---------- Given records ----------

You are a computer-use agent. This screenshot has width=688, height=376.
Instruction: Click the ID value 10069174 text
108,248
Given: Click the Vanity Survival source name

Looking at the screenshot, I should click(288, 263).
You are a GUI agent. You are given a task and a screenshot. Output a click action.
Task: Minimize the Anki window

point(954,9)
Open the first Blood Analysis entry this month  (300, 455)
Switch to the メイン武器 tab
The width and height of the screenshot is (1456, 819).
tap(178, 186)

----------
---------- Given records ----------

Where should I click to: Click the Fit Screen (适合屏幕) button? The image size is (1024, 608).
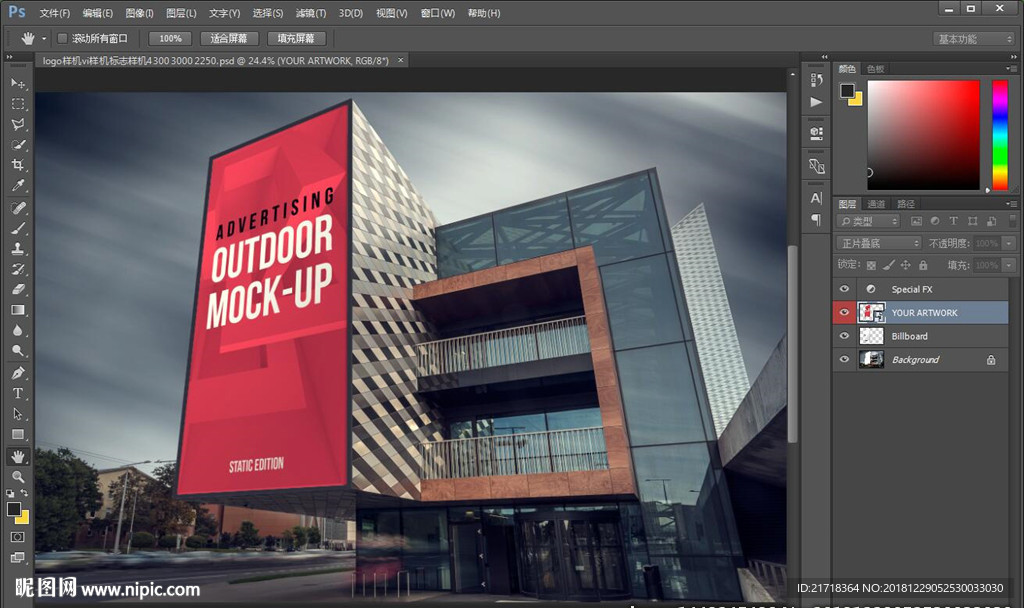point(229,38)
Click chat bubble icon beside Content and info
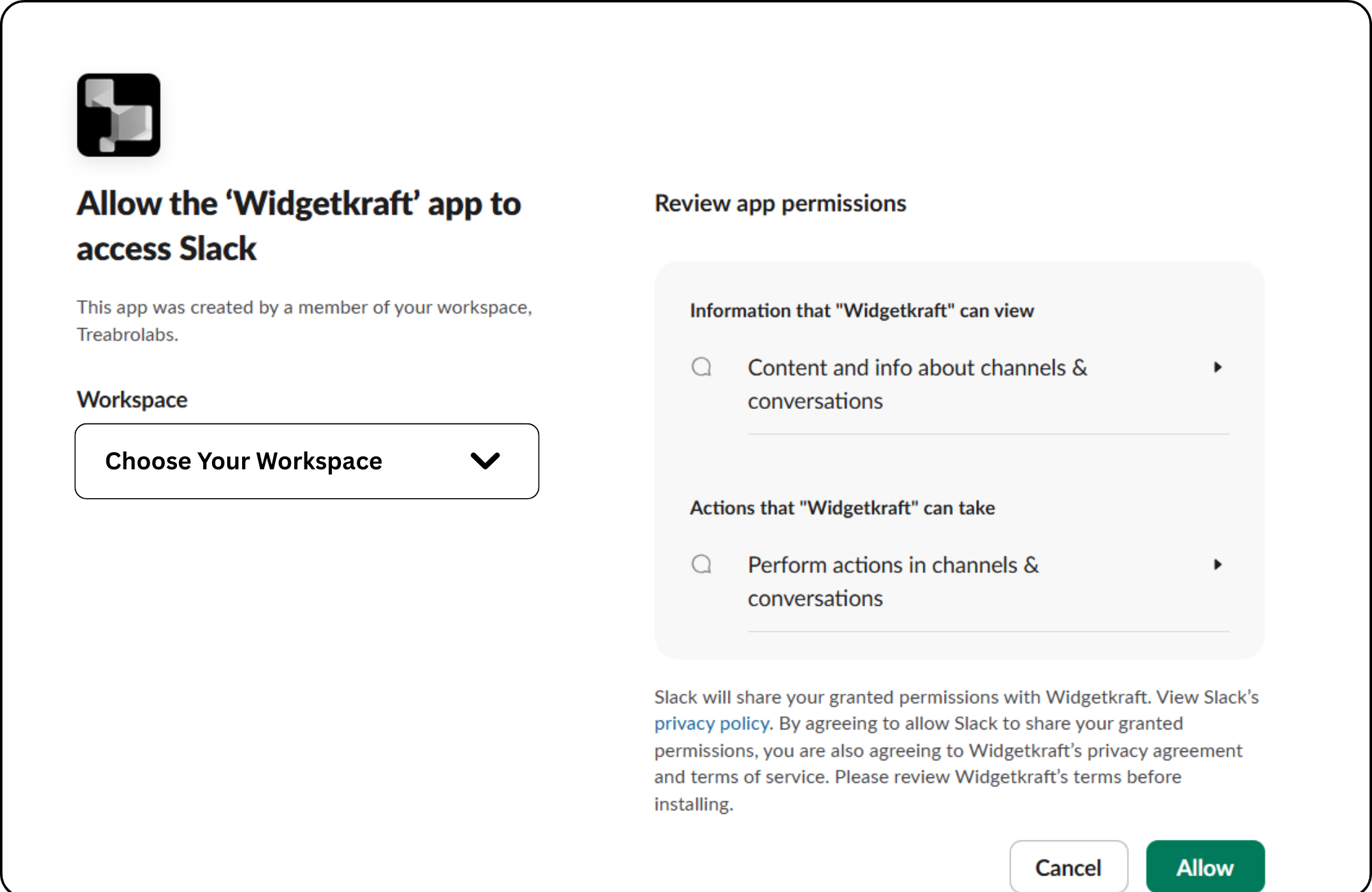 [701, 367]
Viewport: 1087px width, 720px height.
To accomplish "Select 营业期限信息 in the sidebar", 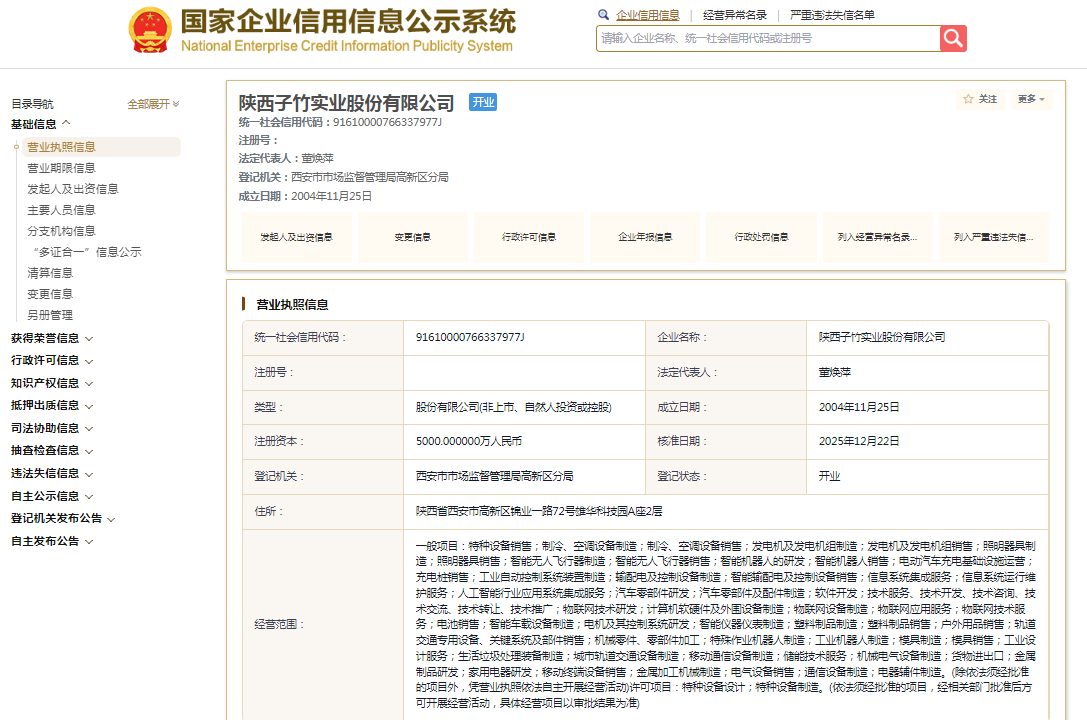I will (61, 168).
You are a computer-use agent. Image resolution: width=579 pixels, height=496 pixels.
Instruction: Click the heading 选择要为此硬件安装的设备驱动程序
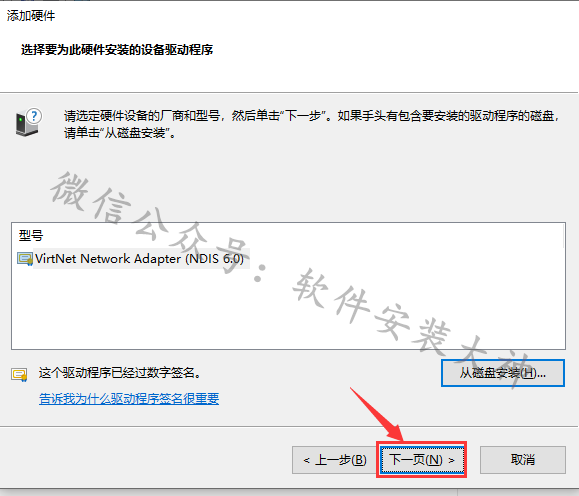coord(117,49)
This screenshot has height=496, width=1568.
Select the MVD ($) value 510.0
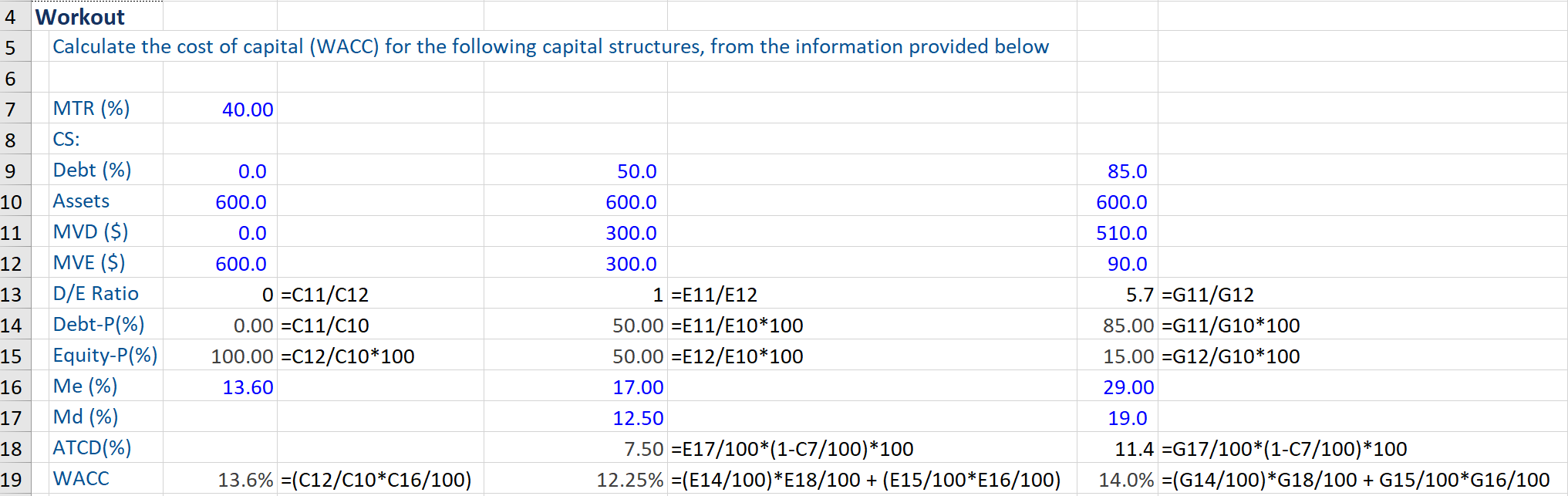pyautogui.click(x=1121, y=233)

----------
---------- Given records ----------

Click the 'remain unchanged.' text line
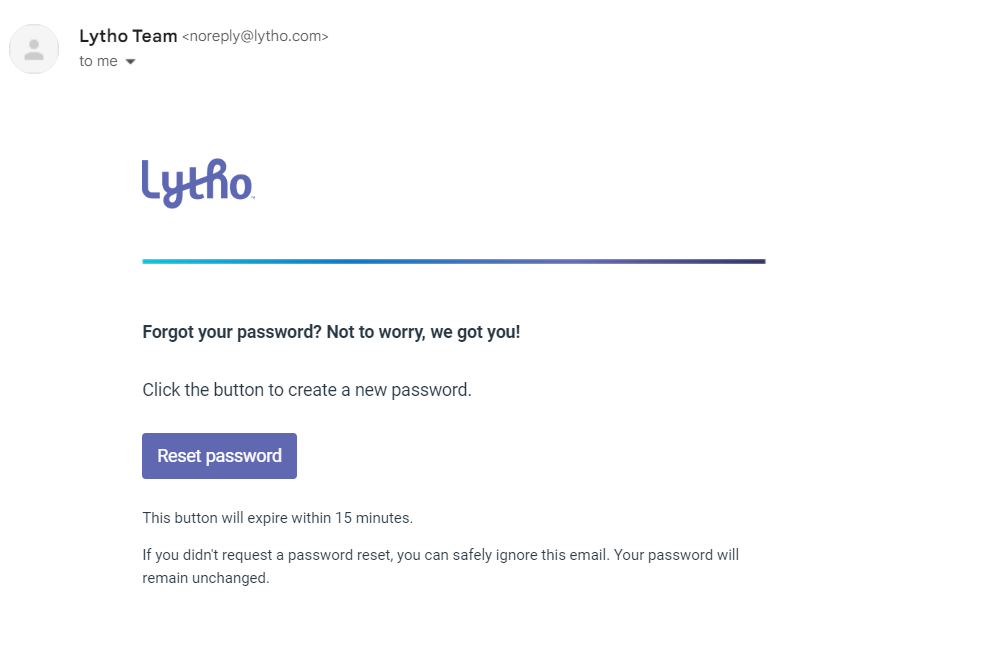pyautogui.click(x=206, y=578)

----------

Exercise instructions
If a line in the data above holds the string "computer", copy it.

Task result
You are a computer-use agent. This screenshot has width=688, height=376.
You are a computer-use agent. Image resolution: width=579 pixels, height=496 pixels.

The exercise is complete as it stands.